Inútil resistência à inutilidade

Data 27/fev/2004

     Estremeceu. De certo modo agiu com determinação para que um dia, logo, breve, soubesse devidamente do que acabara de saber. E como se para espicaçar seu indômito inconformismo, a brevidade não se fizera. Algumas ordens de empecilho se interpuseram a ponto de o que supunha fosse uma questão de semanas tornou-se meses. Meses longos, longos, que o irritaram pesadamente.
Não havia caso anterior que ao menos se igualasse a tanta demora. Fora a quase injúrias explícitas. Tal ineditismo haveria de se dar justamente com ele, dar-se exatamente quando chegara a sua hora. Ele que, quando exercera poder de agir em situações dessa natureza, nunca admitira que pelo menos metade do tempo que lhe coubera pudesse se passar com os requerentes.
Mas, enfim, não obstante estes percalços todos, cujo fato em si mesmo – a extrema morosidade – muito o aporrinhara, sobretudo por julgar-se um sujeito digno de consideração e respeito, o que pretendia se consumara. Fora oficialmente dado em condições de requerer, quando o desejasse, sua aposentadoria. Era a, naqueles meses obsessivamente ansiada, consolidação legal-burocrática do tempo de trabalho que o tornava apto a deixar o trabalho.
E surpreendentemente não se alegrou. De certo, mecanicamente, aspirava, posto que o fizesse de forma muito velada, diria mesmo que secreta, à aposentadoria como via e ouvia todo o mundo manifestar. E as imagens que o acercavam também mecanicamente consistiam nos estereótipos que tais manifestações emanavam. Liberto das amarras do horário a ser cumprido. Liberto para as programações que lhe conviessem. E os estereótipos pululavam em sua cabeça: vestido de pijama; organizando pescarias; programando viagens; jogando cartas; organizando churrascos de fins de semana.
Contudo, acontecia algo, uma particularidade que nas imagens insurgentes percebia: em todas as situações representadas, o homem que deveria ser ele estava gordo, mais propriamente barrigudo, ombros encurvados, cabelos grisalhos.
Estremeceu. Em verdade, embora estereotipadamente nunca se pronunciara em desfavor da aposentadoria, nela também jamais pensara, melhor dizer que circunstancialmente em ocasiões em que a mesma figurava como protagonista de conversações ou festas comemorativas. Sim, via de regra, as aposentadorias são comemoradas. Armam-se festas em homenagem ao aposentado como se a um condecorado com honras e méritos.
Estremeceu. Tinha a aposentadoria à mão. A bem dizer, verdadeiramente, não se dera conta disso. Se atingira o tempo limite, não conseguia enxergar aquilo como a condição para que deixasse de atuar, deixasse de fazer o que desenvolvia com gosto, entusiasmo e projeções a atingir. Se aposentadoria significasse um substituto ao esgotamento disso, seguramente não se achava preparado para recebê-la.

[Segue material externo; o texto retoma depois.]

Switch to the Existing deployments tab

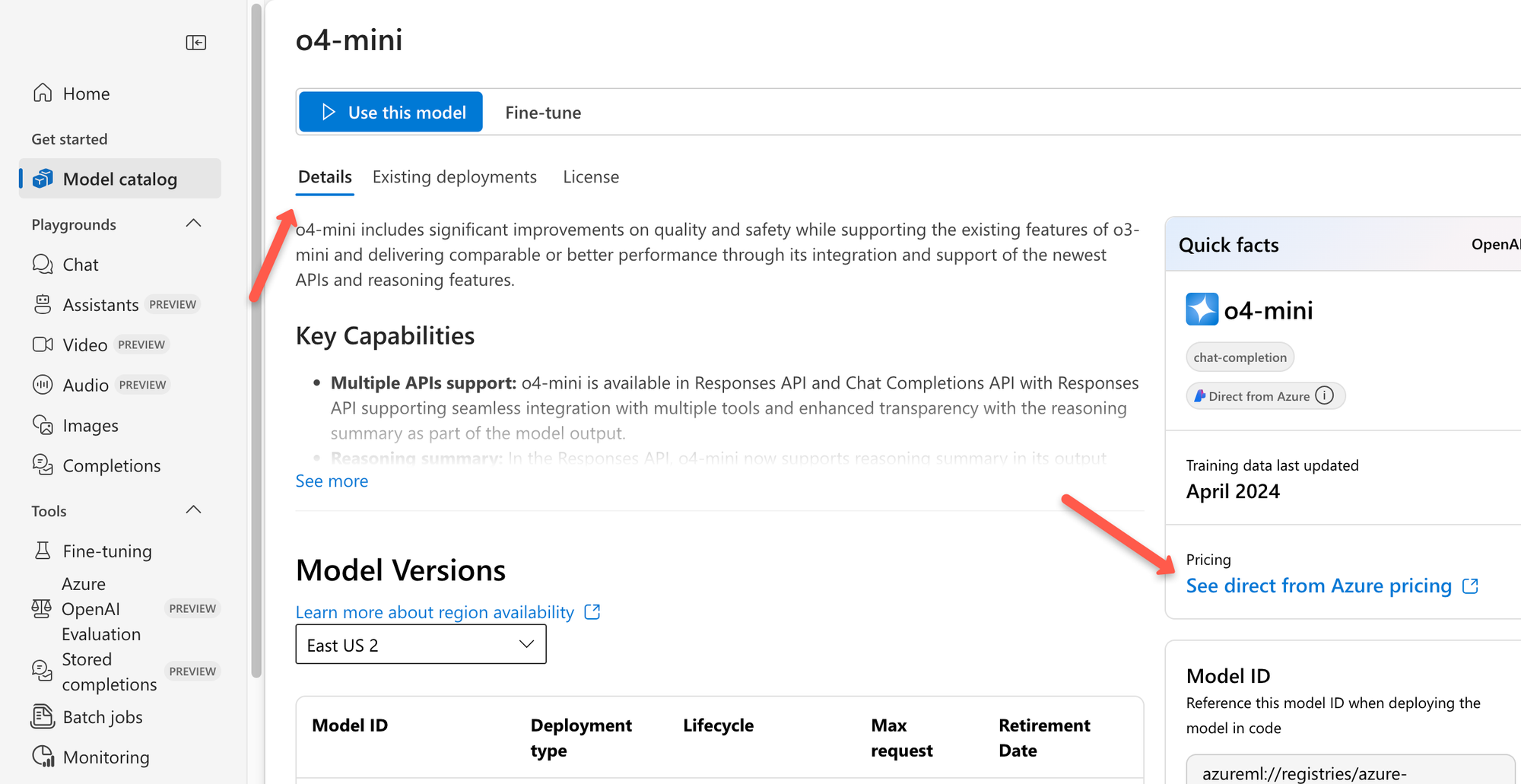coord(454,176)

E repassava-se. Automirava-se. Cotejava. Não. Não parecia obsoleto, desatualizado, preso a inoperantes conceitos e métodos. Concluíra por considerar-se um cara sintonizado. Outro fator que o incompatibilizava com aposentadoria.
Havia, porém, um clima generalizado de incomodidade. Deixar de aposentar-se incomodava. E essa incomodação de alguma forma o incomodava. Então, posto que fortes vozes ressoassem apontando-lhe o que entendiam justos motivos, resistia preso ao medo de deixar de ser, caso se decidisse por deixar de fazer.